● **DETTAGLI DEL COMPITO**: Ricopia senza alcuna modifica le righe comprese tra quella che contiene "Image resolution: width=800" e quella che contiene "[x=1012, y=14]", entrambe incluse.

● **DATI DELL'ESERCIZIO**:
※
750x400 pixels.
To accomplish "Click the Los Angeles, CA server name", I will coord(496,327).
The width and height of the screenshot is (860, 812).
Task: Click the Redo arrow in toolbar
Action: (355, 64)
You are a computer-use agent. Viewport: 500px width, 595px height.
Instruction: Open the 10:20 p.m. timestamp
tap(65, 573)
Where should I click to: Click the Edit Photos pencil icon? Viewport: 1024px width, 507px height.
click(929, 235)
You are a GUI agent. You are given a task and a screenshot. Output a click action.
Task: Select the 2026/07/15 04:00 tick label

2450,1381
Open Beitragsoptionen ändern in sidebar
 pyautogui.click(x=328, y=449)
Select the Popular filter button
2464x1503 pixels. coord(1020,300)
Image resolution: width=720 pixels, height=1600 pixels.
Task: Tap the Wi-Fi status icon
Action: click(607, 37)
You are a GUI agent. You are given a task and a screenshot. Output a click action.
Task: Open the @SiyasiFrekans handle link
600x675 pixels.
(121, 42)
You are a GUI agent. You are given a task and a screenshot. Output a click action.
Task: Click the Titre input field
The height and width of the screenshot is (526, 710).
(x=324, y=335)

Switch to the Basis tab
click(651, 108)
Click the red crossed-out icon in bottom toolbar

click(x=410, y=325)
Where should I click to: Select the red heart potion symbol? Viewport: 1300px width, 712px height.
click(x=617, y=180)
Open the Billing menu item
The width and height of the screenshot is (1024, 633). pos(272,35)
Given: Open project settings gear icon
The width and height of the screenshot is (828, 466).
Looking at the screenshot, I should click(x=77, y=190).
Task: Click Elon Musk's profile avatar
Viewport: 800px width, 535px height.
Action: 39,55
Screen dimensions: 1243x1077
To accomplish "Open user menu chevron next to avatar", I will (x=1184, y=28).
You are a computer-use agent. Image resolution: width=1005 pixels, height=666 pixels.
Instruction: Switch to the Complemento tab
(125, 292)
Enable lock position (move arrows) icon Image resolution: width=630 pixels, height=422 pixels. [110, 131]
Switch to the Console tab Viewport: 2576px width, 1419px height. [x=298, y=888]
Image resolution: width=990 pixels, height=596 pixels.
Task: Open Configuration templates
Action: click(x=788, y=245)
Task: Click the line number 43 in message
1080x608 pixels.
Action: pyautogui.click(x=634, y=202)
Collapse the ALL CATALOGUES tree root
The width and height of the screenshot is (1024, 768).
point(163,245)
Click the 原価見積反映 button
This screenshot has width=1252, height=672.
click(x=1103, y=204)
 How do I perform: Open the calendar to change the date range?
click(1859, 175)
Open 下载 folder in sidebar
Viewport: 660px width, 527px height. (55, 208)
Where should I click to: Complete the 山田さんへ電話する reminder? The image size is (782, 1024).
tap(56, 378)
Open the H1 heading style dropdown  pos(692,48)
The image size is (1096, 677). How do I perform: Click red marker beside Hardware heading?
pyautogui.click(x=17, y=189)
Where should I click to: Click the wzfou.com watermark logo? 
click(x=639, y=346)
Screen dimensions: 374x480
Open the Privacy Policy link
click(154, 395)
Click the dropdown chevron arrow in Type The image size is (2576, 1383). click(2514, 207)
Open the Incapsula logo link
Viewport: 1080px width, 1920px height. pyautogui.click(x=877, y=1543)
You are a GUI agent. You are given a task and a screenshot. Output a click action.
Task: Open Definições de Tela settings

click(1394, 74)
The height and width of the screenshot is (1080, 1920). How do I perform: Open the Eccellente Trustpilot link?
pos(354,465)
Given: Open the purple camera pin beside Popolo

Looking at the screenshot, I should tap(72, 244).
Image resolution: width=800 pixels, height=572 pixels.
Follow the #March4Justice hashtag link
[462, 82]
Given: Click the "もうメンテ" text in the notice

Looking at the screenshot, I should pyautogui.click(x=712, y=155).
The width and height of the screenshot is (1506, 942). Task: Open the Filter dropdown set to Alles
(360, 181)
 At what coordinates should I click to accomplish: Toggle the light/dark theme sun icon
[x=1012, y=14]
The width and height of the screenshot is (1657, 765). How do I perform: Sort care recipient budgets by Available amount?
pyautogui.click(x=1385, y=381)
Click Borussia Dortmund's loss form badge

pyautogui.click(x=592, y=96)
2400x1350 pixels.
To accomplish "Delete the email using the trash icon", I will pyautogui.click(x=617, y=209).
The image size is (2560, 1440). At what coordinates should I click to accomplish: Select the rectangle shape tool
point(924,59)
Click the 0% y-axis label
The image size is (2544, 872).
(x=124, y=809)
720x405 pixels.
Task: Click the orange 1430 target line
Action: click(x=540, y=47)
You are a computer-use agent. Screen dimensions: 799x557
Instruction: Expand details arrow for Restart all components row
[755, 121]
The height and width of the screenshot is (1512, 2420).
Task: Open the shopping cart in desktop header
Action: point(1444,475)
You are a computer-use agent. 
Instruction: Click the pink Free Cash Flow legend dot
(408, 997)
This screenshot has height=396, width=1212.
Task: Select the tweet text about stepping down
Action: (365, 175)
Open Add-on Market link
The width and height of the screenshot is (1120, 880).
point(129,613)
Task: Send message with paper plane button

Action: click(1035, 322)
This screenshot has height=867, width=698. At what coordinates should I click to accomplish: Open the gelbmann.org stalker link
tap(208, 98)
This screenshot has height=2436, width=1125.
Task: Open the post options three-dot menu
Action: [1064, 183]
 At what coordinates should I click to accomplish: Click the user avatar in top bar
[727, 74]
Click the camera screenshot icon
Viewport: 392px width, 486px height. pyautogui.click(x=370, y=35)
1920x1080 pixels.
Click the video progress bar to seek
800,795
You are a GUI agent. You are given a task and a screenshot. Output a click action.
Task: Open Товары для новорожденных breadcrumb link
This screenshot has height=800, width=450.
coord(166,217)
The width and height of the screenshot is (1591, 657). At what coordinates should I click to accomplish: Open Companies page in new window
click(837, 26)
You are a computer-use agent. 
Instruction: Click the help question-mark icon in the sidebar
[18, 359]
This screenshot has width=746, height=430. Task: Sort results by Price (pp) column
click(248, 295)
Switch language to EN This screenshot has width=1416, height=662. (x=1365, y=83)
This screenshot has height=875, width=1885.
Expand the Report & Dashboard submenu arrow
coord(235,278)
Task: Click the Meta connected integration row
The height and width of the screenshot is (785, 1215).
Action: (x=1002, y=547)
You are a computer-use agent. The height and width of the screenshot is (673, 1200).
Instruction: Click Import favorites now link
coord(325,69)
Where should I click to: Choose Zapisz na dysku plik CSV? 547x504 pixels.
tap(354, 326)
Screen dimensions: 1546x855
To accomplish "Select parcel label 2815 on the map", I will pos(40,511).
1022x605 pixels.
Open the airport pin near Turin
※
● **SOLUZIONE DEL COMPITO**:
Image resolution: width=800 pixels, height=572 pixels.
Follow the #March4Justice hashtag link
[462, 82]
Given: Click the "もうメンテ" text in the notice

Looking at the screenshot, I should pyautogui.click(x=712, y=155).
The width and height of the screenshot is (1506, 942). Task: Open the Filter dropdown set to Alles
(360, 181)
 At what coordinates should I click to accomplish: Toggle the light/dark theme sun icon
[x=1012, y=14]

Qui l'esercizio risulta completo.